> **RECORDS**
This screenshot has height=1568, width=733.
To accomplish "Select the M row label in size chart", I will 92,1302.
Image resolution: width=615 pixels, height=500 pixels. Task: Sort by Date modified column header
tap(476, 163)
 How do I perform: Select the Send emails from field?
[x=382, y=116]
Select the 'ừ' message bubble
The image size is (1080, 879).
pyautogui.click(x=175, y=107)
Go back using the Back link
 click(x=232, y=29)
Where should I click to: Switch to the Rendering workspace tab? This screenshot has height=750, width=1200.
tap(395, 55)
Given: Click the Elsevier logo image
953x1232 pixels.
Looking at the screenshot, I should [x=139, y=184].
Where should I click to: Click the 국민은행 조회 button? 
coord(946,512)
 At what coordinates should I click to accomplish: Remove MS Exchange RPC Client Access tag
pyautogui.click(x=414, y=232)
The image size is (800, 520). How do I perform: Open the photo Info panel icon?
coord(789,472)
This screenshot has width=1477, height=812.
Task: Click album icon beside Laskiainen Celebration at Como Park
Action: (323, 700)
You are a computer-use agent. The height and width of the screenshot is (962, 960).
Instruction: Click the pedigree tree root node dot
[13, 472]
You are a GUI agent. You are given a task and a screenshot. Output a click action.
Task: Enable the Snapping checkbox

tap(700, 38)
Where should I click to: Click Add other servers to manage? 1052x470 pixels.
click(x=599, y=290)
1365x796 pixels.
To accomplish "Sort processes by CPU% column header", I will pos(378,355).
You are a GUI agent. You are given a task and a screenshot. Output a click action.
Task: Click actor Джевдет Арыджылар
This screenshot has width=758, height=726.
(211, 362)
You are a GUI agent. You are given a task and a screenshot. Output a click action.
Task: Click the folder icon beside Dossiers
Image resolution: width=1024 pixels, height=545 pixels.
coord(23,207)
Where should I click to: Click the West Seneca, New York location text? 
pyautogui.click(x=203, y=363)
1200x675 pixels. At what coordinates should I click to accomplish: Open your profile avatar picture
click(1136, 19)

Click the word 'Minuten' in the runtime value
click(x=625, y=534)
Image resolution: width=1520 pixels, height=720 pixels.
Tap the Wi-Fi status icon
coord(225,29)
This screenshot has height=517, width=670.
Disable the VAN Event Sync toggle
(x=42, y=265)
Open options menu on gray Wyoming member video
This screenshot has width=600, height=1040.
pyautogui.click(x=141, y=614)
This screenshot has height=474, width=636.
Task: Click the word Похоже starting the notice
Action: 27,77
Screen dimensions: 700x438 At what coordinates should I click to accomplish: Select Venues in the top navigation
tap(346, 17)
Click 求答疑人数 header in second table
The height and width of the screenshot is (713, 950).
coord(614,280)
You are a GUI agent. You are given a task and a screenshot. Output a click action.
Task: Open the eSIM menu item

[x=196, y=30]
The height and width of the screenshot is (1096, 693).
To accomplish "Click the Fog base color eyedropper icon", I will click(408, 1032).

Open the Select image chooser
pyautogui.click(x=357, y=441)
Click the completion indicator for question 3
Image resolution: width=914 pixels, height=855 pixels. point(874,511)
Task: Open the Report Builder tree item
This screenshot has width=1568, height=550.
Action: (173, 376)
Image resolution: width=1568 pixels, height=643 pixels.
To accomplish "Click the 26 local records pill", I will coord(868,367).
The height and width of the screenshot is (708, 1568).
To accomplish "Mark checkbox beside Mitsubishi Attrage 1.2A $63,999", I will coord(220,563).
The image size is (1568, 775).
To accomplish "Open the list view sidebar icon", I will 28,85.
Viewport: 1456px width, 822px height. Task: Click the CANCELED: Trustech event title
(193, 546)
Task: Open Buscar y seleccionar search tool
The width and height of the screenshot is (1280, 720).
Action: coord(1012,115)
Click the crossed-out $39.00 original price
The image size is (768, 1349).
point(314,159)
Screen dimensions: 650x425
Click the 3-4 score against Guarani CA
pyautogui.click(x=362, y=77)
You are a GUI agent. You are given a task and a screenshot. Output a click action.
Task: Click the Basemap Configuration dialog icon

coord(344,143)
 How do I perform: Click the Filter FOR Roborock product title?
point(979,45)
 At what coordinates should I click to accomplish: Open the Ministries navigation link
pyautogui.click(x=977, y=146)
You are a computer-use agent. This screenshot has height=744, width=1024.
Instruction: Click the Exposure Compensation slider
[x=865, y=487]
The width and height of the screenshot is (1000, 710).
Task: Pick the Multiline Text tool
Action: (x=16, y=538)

> **WHAT TO WORK ON**
Go to the line with "Where should I click to: Click the 국민은행" in the entries above and repeat every line from there through the line with "You are a computer-use agent. The", exactly and with no other text.

> **FINISHED EXERCISE**
Where should I click to: Click the 국민은행 조회 button? 
coord(946,512)
 At what coordinates should I click to accomplish: Remove MS Exchange RPC Client Access tag
pyautogui.click(x=414, y=232)
The image size is (800, 520). How do I perform: Open the photo Info panel icon?
coord(789,472)
This screenshot has width=1477, height=812.
Task: Click album icon beside Laskiainen Celebration at Como Park
Action: (323, 700)
You are a computer-use agent. The height and width of the screenshot is (962, 960).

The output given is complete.